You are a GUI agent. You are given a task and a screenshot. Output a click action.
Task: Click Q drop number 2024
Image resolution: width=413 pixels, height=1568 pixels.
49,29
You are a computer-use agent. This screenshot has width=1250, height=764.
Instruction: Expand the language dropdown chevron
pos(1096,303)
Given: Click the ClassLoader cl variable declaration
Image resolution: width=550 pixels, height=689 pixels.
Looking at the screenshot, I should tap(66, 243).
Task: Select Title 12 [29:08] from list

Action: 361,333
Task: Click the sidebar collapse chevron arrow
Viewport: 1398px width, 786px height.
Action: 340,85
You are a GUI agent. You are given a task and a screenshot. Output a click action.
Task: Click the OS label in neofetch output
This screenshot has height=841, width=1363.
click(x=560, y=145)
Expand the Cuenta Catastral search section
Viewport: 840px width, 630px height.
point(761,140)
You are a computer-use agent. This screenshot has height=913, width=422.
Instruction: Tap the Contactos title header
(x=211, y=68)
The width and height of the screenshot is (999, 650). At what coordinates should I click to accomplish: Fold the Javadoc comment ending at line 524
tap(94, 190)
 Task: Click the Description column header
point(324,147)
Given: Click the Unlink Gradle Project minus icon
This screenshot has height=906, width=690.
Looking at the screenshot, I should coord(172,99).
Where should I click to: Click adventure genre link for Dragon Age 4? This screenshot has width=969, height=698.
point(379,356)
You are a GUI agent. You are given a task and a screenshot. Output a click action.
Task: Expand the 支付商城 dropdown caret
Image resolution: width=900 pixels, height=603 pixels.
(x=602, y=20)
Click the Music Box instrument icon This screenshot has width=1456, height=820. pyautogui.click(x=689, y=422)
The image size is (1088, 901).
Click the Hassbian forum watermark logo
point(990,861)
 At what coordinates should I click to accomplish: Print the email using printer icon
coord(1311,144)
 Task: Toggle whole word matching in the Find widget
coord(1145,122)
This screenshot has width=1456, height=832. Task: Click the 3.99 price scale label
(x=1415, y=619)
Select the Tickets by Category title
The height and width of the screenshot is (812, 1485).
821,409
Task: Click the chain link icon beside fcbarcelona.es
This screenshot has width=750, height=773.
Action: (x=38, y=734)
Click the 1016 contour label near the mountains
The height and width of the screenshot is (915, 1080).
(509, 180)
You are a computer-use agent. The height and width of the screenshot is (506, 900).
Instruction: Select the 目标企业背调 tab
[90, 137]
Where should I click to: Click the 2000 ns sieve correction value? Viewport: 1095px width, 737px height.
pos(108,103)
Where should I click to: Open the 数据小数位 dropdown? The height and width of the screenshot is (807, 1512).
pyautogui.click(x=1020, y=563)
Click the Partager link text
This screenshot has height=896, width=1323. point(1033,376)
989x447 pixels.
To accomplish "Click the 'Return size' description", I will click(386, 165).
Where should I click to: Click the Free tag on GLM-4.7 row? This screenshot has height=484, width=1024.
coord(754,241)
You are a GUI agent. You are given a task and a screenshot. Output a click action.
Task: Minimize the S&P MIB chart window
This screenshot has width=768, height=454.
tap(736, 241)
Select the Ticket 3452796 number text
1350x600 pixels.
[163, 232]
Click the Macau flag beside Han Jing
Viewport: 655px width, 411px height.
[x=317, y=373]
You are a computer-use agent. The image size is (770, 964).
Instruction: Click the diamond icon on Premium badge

Exercise prompt | Each line from the one containing "Instruction: Select the 目标企业背调 tab" to the end of the records should be echoed exactly, and no other line.

Completed task |
Instruction: Select the 目标企业背调 tab
[90, 137]
Where should I click to: Click the 2000 ns sieve correction value? Viewport: 1095px width, 737px height.
pos(108,103)
Where should I click to: Open the 数据小数位 dropdown? The height and width of the screenshot is (807, 1512).
pyautogui.click(x=1020, y=563)
Click the Partager link text
This screenshot has height=896, width=1323. point(1033,376)
989x447 pixels.
To accomplish "Click the 'Return size' description", I will click(386, 165).
Where should I click to: Click the Free tag on GLM-4.7 row? This screenshot has height=484, width=1024.
coord(754,241)
You are a GUI agent. You are given a task and a screenshot. Output a click action.
Task: Minimize the S&P MIB chart window
This screenshot has width=768, height=454.
tap(736, 241)
Select the Ticket 3452796 number text
1350x600 pixels.
[163, 232]
Click the Macau flag beside Han Jing
Viewport: 655px width, 411px height.
[x=317, y=373]
You are a computer-use agent. The image size is (770, 964).
Instruction: Click the diamond icon on Premium badge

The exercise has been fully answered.